- _Excerpt_
==*==

= Biological Resources Discipline =

The Biological Resources Discipline (BRD) is a program of the United States Geological Survey (USGS). Its stated task is to work with other stakeholders to provide the scientific understanding and technologies needed to support the sound management and conservation of the United States' biological resources.

== Establishment ==
BRD was created when Secretary of Interior Bruce Babbitt transferred most of the research biologists from the various Bureaus of the Department of the Interior. In 1993, Babbitt established the National Biological Survey (NBS), staffed with more than 1,300 researchers and support personnel reassigned from the Fish and Wildlife Service, with additional scientific personnel from the National Park Service and other Interior agencies. However, Congressional opposition threatened to abolish the new bureau—which now "contained a substantial portion of all the scientists in the Interior Department. Babbitt had put most of his eggs in one basket." In 1995, Babbitt renamed the NBS as the National Biological Service to allay opposition, but Congressional threat to the scientific organization persisted. In 1996, the National Biological Service was transferred to become the Biological Resources Division of the USGS. The BRD was renamed as the Biological Resources Discipline in 1999 as part of USGS Director Charles Groat's Strategic Change planning.

==General principles==
The following are "general principles" the BRD states guide the implementation of its mission and form the basis of its strategic planning:
- BRD develops scientific and statistically reliable methods and protocols to assess the status and trends of the United States's biological resources.
- BRD utilizes tools from the biological, physical, and social sciences to understand the causes of biological and ecological trends and to predict the ecological consequences of management practices.
- BRD leads in the development and use of the technologies needed to synthesize, analyze, and disseminate biological and ecological information.
- BRD strives for quality, integrity, and credibility of its research and technology by constantly improving its scientific programs through internal quality control, external peer review, and competitive funding.
- BRD enters into partnerships with scientific collaborators to produce high-quality scientific information and partnerships with the users of scientific information to ensure this information's relevance and application to real problems.
- BRD provides reliable scientific information to all American citizens while recognizing a special obligation to serve the biological information needs of Department of the Interior bureaus.

==*==

- _Complete the following_
A. Reproduce the BRD article starting with "- BRD leads" and going on through "the Interior bureaus.", replacing "partnerships" with "alliances" throughout.
B. Answer from the BRD article:
(i) How many researchers and support personnel staffed the National Biological Survey when it was established?
(ii) In what year did the BRD take the name Biological Resources Discipline?
(iii) Through what three means does BRD improve its scientific programs?

- _Record extracts_
==*==

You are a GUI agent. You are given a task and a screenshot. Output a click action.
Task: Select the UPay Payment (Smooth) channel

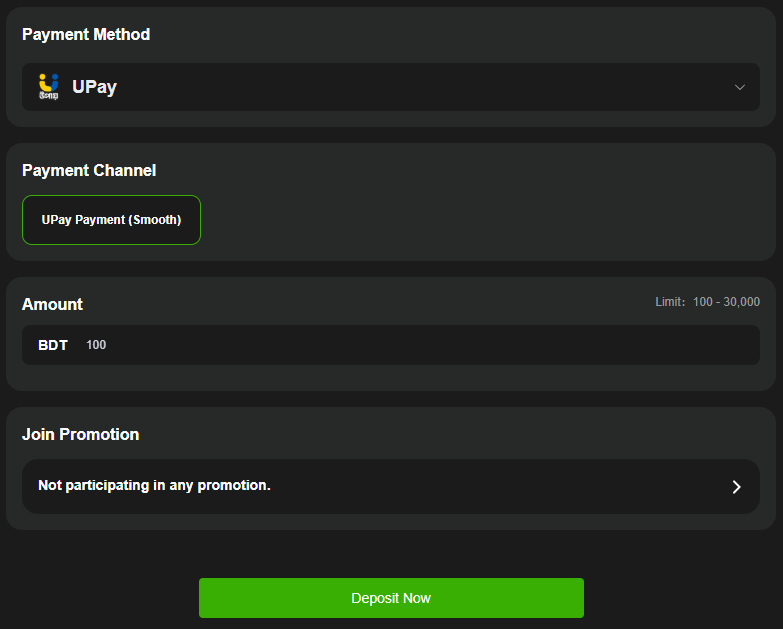click(111, 220)
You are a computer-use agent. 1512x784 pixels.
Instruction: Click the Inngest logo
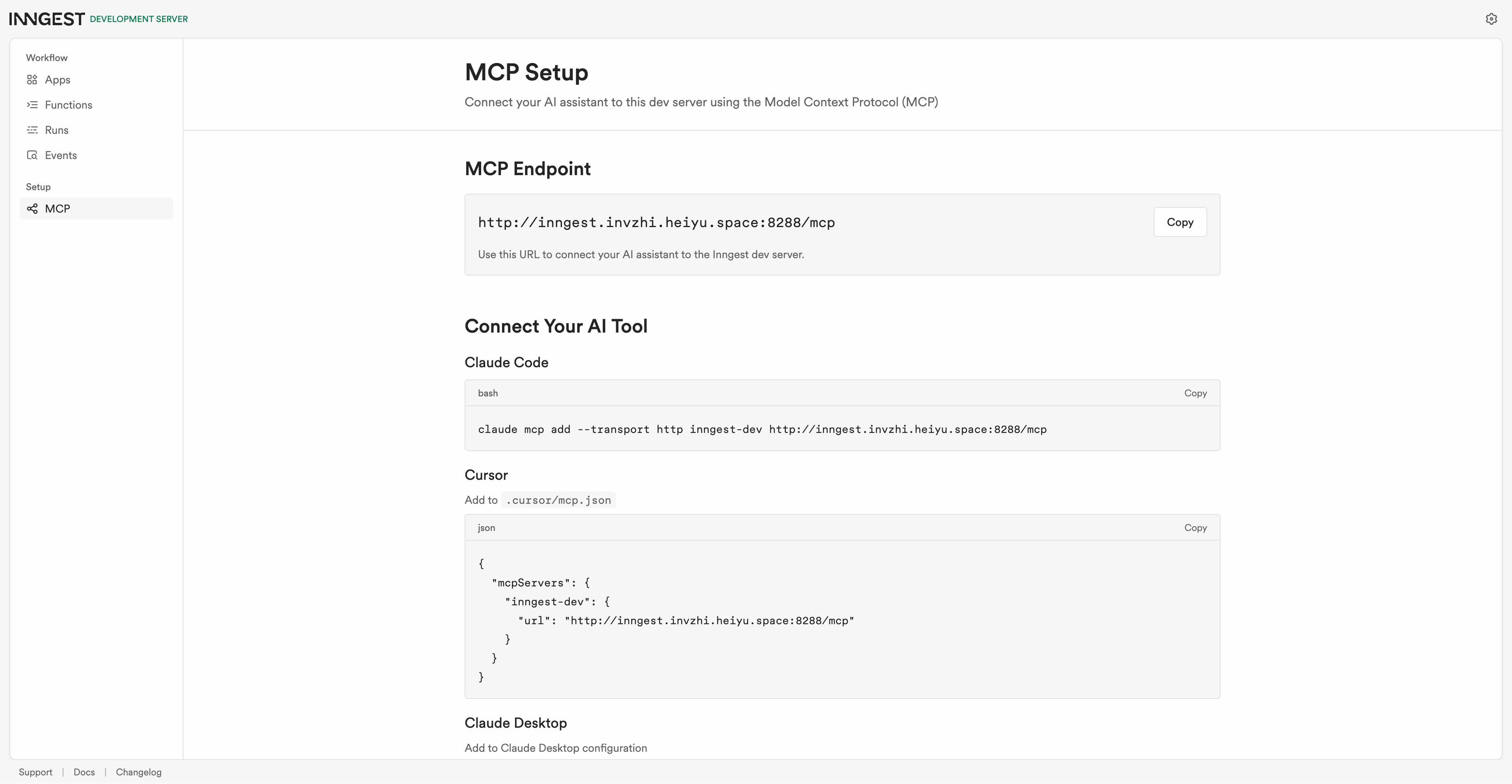tap(47, 19)
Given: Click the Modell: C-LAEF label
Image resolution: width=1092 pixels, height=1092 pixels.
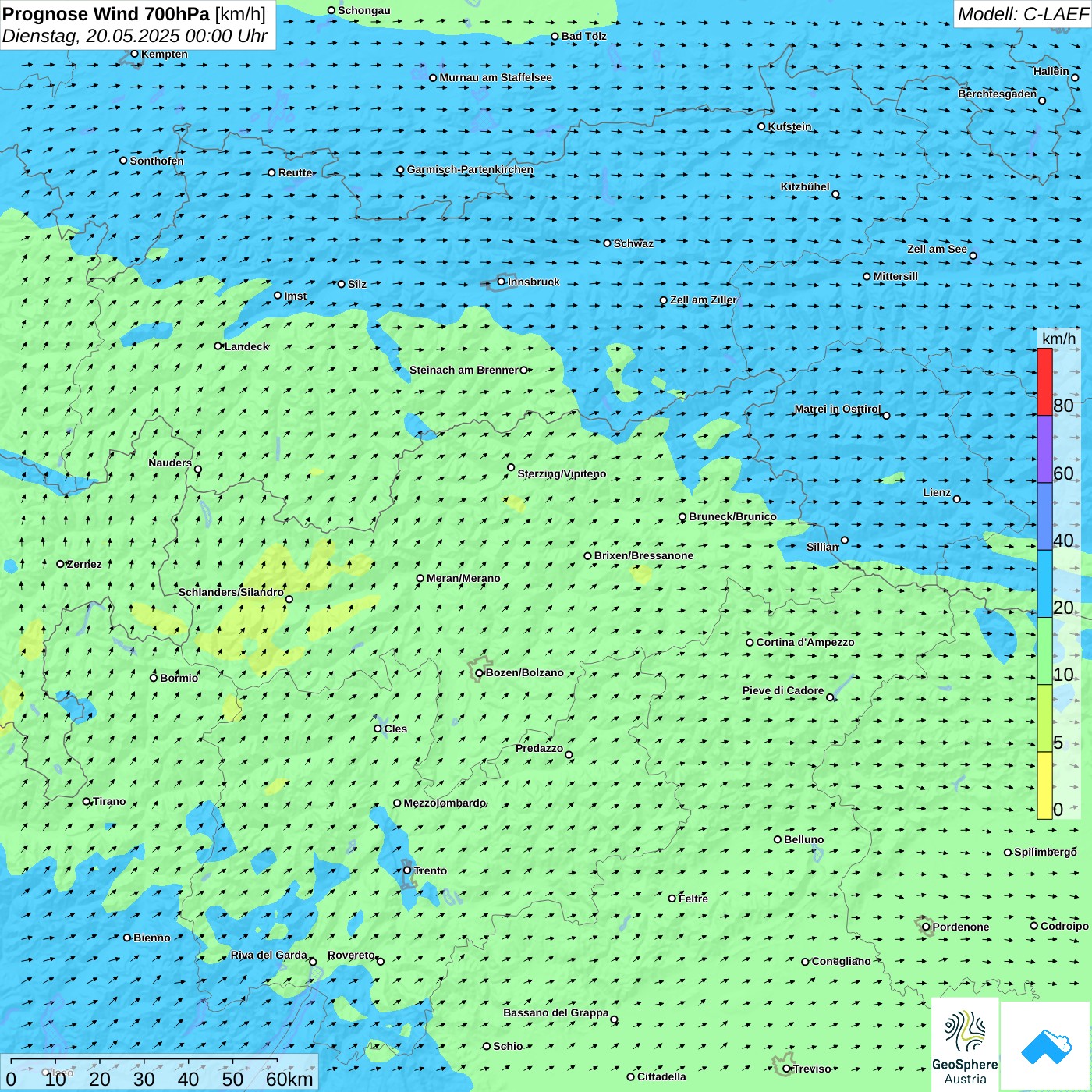Looking at the screenshot, I should (1022, 14).
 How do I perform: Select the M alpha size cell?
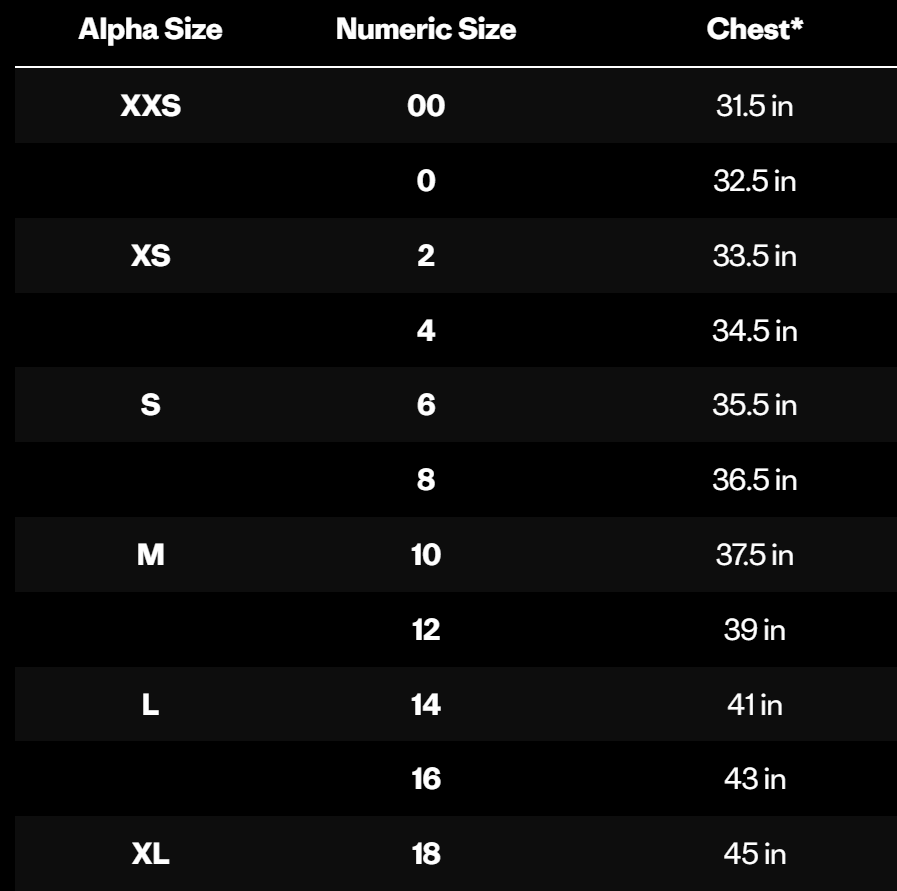pyautogui.click(x=150, y=555)
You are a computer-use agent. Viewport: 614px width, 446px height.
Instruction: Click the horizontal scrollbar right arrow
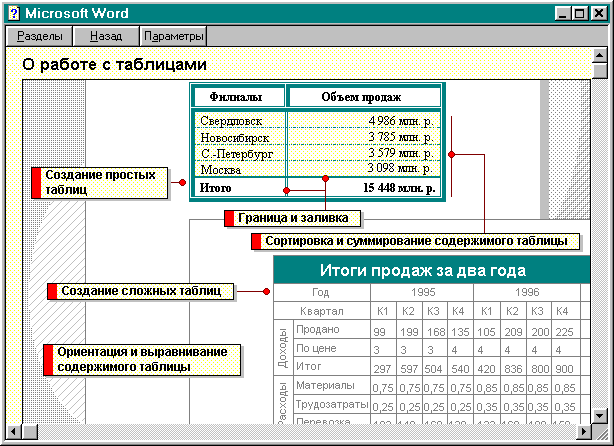583,432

==*==

- _Answers for the tasks_
A.
- BRD leads in the development and use of the technologies needed to synthesize, analyze, and disseminate biological and ecological information.
- BRD strives for quality, integrity, and credibility of its research and technology by constantly improving its scientific programs through internal quality control, external peer review, and competitive funding.
- BRD enters into alliances with scientific collaborators to produce high-quality scientific information and alliances with the users of scientific information to ensure this information's relevance and application to real problems.
- BRD provides reliable scientific information to all American citizens while recognizing a special obligation to serve the biological information needs of Department of the Interior bureaus.

B.
(i) More than 1,300
(ii) 1999
(iii) Internal quality control, external peer review, and competitive funding